For the Turner Prize, 2016 exhibition, held at Tate Britain, Marten included three works from the exhibitions for which she was nominated: her presentation at the 56th Venice Biennale and Eucalyptus, Let us in at Greene Naftali Gallery, New York. Focusing on rhythms of rest and work, the sculptures were reconceived at Tate Britain as a single installation. They consisted of: Lunar Nibs (a sculpture resembling a house, a dumpster and even a feeding trough for cattle, whose main facade looked like a caricatured nineteenth-century residence), On aerial greens (haymakers), (a wall- and floor-based pairing formally resembling a fireplace or hearth) and Brood and Bitter Pass (a large-scale work composed of spun aluminium forms, wooden ellipsoids, ceramic parts and mechanical joints in a worm-like form).

==Critical reception==
Writing about her year-long touring exhibition, Almost the exact shape of Florida at Kunsthalle Zürich, Plank Salad at Chisenhale Gallery in London (2012) and No borders in a wok that can't be crossed at the Center for Curatorial Studies at Bard College (2013), the curators of the three exhibitions called them "one of the most fertile, and one might say febrile, artistic productions of our time, cannily utilizing the potential of both the analogue and digital to make sculptures, videos, and installations that collapse traditional forms and boundaries of matter, language, and meaning". Jörg Heiser has written of her work: "Marten treats physical stuff the digital way: she drags and drops, compresses and unpacks, crashes and reboots."

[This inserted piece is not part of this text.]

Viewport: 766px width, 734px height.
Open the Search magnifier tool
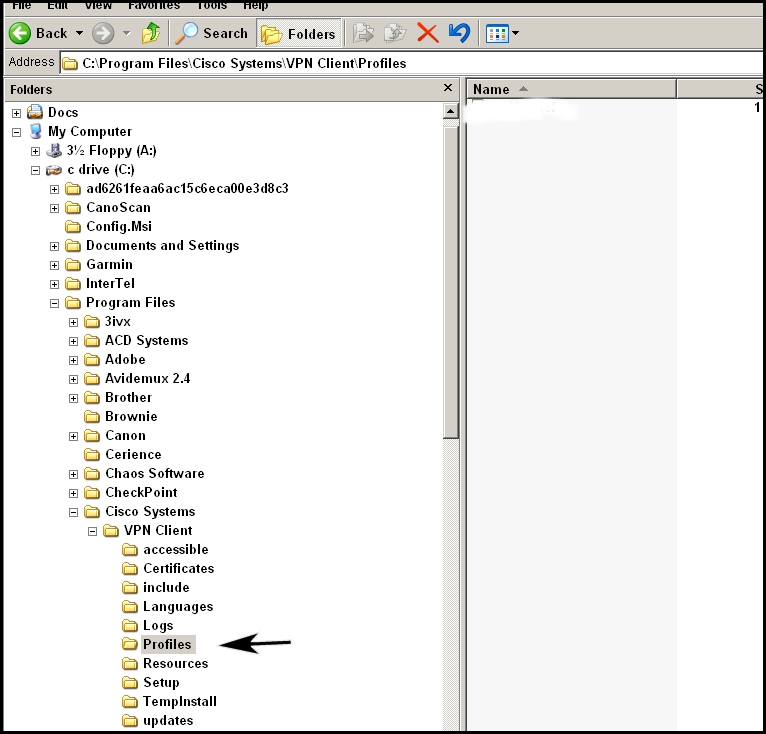click(187, 33)
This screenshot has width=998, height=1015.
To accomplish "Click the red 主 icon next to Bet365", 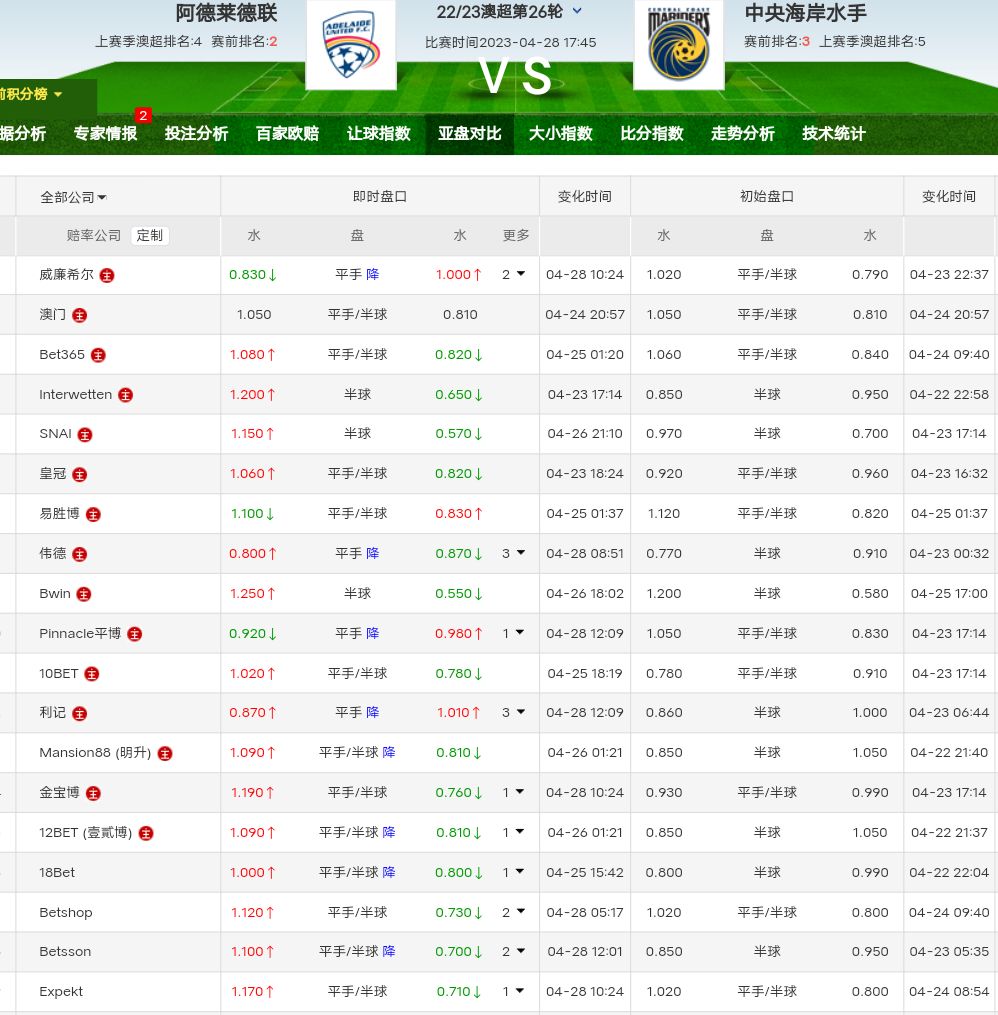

Reviewing Marten's 2012 show Plank Salad for The Guardian, Adrian Searle concluded: "Marten makes you want to look very closely at the things she makes and the traces she leaves. Her way of thinking, with its word salads and trap-door metaphors, is dangerously infectious. I hate the idea of artists as rising stars, because they all too often turn into next year’s burned-out asteroids. But imagine what Marten might do with an asteroid. Rarely have I been so struck."

"Helen Marten: an artist who thinks differently from the rest of us. ...Too many younger artists have suffered from too much success too soon, eventually getting better and better at less and less, trapped in an early signature style. The point is to go beyond it. Marten knows this; thinking differently is the way to go."

==Collections==
Marten's work is in the collections of Astrup Fearnley Museum of Modern Art, Oslo, Norway, and Fondazione Sandretto Re Rebaudengo, Turin, Italy. Her work is in the collection of the Museum of Modern Art, New York.

==Awards==
- 2016 – The Hepworth Prize for Sculpture
- 2016 – Turner Prize

==Art market==
Until 2022, Marten was represented by Johann König.